▸ Provided information:
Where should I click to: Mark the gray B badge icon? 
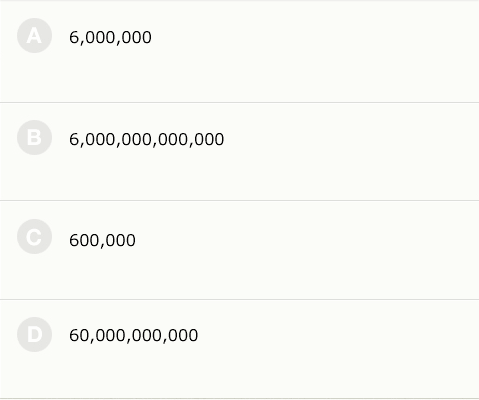pos(34,137)
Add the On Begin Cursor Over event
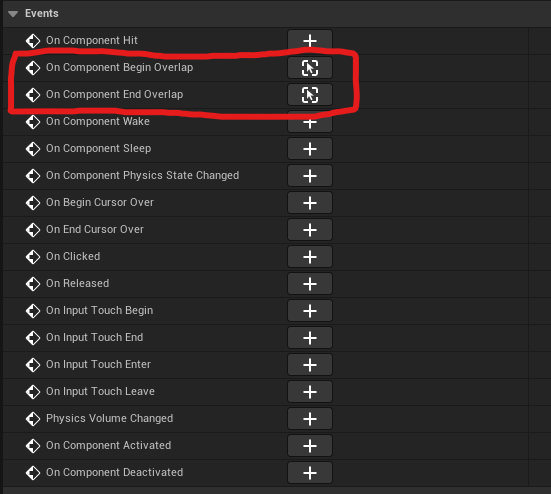 coord(310,203)
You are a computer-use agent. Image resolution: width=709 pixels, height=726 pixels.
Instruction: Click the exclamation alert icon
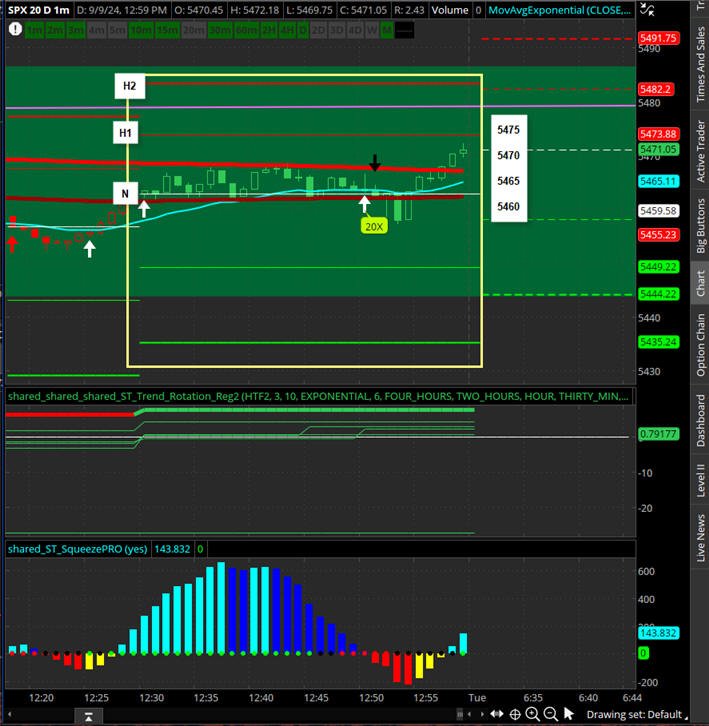click(15, 29)
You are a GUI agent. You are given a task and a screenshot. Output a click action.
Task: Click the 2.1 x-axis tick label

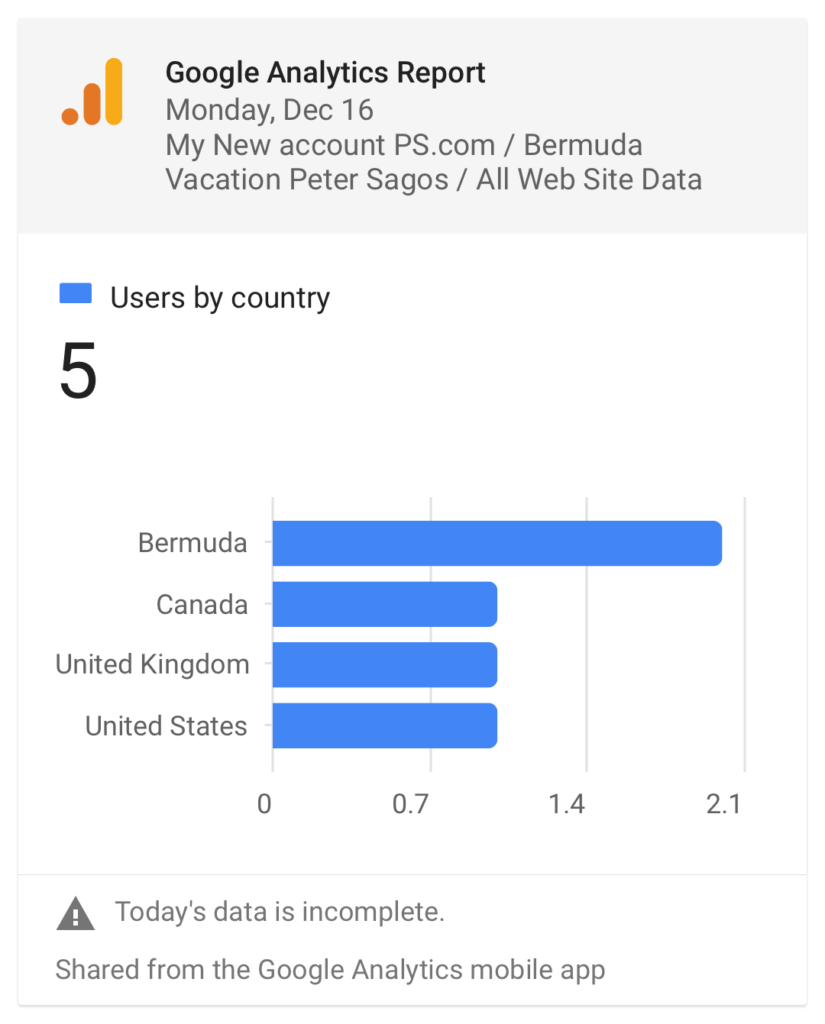coord(724,804)
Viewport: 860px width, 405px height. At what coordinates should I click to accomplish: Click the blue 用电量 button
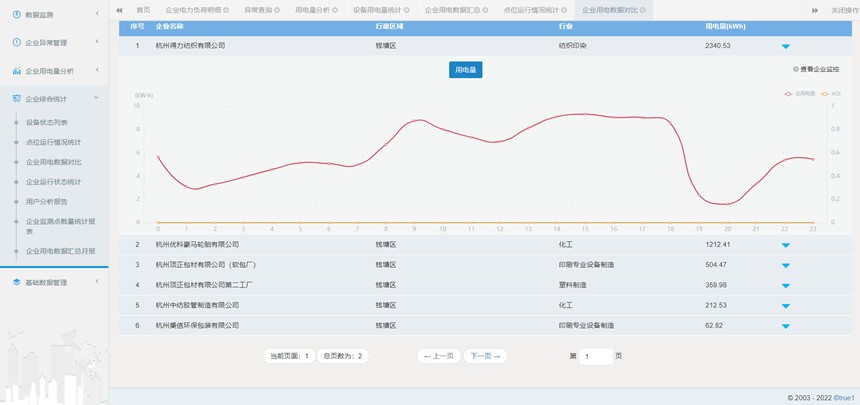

▸ Assignment: Could you output all of the entries above exactly? Leave the pictures out.

▸ Problem solution:
Where should I click to: Mark the gray B badge icon? 
pos(34,137)
Add the On Begin Cursor Over event
 coord(310,203)
You are a computer-use agent. Image resolution: width=709 pixels, height=726 pixels.
Instruction: Click the exclamation alert icon
click(15, 29)
You are a GUI agent. You are given a task and a screenshot. Output a click action.
Task: Click the 2.1 x-axis tick label

coord(724,804)
Viewport: 860px width, 405px height. At what coordinates should I click to accomplish: Click the blue 用电量 button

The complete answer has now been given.